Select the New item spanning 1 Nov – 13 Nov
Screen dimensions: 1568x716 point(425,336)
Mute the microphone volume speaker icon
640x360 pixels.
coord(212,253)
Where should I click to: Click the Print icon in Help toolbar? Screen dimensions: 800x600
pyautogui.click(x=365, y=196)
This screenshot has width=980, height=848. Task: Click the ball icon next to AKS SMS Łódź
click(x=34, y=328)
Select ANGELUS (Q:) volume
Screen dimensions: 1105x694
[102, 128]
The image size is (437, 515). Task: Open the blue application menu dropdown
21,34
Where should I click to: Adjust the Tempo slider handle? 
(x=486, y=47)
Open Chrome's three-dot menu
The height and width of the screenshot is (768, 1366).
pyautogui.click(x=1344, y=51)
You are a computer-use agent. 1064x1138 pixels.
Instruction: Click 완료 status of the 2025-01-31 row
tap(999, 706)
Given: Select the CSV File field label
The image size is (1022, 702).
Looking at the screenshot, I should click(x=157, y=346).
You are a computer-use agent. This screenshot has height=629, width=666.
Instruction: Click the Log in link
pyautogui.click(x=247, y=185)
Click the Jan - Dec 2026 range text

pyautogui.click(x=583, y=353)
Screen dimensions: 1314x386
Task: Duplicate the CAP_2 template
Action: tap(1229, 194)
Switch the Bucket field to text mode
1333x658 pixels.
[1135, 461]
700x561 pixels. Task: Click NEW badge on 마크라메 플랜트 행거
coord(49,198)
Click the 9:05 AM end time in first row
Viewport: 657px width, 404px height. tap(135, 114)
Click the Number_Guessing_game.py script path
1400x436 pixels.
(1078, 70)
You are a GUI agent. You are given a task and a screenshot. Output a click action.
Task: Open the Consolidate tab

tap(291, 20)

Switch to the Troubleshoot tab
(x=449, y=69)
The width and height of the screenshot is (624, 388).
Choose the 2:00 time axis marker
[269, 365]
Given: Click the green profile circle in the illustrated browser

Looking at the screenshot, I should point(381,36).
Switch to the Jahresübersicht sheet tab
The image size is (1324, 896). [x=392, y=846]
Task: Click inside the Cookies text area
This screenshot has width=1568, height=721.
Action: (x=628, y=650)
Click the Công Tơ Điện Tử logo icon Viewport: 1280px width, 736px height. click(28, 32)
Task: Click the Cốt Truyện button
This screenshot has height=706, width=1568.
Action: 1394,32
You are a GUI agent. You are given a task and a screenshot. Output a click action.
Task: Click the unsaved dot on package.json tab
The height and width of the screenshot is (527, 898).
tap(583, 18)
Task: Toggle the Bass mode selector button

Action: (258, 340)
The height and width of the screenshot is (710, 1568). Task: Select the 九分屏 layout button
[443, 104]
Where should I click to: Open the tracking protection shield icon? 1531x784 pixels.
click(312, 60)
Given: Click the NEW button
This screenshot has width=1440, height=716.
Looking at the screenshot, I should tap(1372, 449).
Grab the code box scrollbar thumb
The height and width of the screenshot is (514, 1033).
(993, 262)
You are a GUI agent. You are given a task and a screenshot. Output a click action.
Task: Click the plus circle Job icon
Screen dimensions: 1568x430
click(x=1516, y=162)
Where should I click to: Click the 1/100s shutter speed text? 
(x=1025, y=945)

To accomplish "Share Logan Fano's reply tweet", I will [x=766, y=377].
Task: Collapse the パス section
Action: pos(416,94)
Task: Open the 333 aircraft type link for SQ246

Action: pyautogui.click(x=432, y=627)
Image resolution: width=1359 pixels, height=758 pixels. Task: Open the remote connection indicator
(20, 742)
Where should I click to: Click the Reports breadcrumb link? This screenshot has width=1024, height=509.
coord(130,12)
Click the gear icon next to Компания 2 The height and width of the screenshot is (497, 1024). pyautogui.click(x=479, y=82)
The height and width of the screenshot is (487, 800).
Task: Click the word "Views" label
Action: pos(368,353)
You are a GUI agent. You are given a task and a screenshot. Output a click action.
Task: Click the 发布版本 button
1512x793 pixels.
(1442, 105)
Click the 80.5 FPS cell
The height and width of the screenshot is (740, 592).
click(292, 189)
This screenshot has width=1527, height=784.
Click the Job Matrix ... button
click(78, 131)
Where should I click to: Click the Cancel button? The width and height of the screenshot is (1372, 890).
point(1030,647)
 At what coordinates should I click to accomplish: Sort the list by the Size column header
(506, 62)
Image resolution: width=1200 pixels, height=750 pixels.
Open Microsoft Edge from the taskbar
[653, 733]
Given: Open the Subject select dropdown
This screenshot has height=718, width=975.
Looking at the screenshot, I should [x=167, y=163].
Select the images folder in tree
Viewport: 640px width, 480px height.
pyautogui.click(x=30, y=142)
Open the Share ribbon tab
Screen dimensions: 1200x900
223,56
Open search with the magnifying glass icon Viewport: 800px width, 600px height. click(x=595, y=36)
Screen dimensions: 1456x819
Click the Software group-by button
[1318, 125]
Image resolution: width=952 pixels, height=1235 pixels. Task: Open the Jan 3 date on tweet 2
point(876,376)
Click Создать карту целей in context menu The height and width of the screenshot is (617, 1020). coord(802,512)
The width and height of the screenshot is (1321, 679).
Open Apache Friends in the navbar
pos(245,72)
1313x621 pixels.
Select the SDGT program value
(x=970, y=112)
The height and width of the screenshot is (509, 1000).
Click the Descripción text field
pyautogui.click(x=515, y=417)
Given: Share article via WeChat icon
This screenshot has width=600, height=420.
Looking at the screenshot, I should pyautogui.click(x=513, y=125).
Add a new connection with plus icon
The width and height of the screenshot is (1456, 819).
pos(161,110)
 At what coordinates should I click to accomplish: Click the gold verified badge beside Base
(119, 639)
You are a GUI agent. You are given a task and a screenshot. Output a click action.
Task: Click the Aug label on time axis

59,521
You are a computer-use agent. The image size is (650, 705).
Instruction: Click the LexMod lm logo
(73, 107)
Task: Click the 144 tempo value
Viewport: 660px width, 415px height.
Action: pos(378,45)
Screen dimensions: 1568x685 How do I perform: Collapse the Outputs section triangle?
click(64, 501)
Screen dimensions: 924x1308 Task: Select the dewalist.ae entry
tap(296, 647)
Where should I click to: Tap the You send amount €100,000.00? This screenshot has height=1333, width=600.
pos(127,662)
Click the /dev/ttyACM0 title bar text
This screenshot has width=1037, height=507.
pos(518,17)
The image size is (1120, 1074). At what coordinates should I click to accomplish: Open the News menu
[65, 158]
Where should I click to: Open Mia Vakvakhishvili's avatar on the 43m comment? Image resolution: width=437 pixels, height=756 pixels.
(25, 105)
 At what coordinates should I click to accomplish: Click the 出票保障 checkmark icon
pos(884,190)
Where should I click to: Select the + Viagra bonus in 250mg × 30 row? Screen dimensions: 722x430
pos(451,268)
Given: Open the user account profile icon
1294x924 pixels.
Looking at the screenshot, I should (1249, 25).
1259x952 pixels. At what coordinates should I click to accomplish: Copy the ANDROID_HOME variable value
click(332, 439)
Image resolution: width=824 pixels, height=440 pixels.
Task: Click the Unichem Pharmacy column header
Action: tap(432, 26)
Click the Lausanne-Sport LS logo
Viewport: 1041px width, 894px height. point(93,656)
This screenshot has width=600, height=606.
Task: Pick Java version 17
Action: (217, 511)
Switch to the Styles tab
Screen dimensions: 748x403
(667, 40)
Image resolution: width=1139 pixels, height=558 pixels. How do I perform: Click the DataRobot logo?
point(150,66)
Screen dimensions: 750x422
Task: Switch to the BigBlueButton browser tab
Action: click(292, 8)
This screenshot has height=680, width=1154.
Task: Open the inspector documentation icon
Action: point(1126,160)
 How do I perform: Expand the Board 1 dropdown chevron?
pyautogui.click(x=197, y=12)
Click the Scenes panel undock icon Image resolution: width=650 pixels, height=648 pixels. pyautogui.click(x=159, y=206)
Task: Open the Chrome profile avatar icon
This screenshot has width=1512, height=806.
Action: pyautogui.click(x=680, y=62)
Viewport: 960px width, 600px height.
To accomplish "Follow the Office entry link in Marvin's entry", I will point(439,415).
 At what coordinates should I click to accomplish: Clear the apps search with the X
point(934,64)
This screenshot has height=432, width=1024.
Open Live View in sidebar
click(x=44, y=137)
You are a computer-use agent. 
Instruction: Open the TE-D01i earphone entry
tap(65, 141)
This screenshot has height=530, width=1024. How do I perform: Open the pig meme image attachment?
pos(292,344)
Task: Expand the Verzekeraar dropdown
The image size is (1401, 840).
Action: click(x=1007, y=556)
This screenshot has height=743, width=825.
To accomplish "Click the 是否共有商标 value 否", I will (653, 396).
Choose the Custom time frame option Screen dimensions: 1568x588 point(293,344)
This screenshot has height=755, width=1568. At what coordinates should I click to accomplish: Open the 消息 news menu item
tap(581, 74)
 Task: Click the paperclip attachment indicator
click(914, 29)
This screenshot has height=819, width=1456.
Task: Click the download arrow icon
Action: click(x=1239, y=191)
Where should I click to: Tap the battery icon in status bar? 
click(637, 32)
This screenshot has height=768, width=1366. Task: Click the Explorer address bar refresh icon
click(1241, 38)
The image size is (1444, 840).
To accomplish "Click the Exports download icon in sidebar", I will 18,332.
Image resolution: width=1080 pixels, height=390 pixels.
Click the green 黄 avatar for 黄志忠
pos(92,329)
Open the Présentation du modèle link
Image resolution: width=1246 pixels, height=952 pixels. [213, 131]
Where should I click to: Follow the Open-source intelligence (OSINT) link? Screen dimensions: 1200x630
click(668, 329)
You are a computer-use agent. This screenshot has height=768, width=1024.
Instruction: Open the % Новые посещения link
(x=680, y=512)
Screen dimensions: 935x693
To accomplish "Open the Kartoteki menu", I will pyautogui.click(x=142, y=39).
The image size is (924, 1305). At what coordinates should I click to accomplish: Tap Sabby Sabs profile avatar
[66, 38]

-*-

*Problem requirements*
In the material above, find each line containing the word "computer" and copy it.

*Result for this exercise*
You are a computer-use agent. 1064x1138 pixels.
You are a computer-use agent. This screenshot has height=629, width=666.
You are a computer-use agent. The image size is (650, 705).
You are a computer-use agent. 
You are a computer-use agent. This screenshot has height=768, width=1024.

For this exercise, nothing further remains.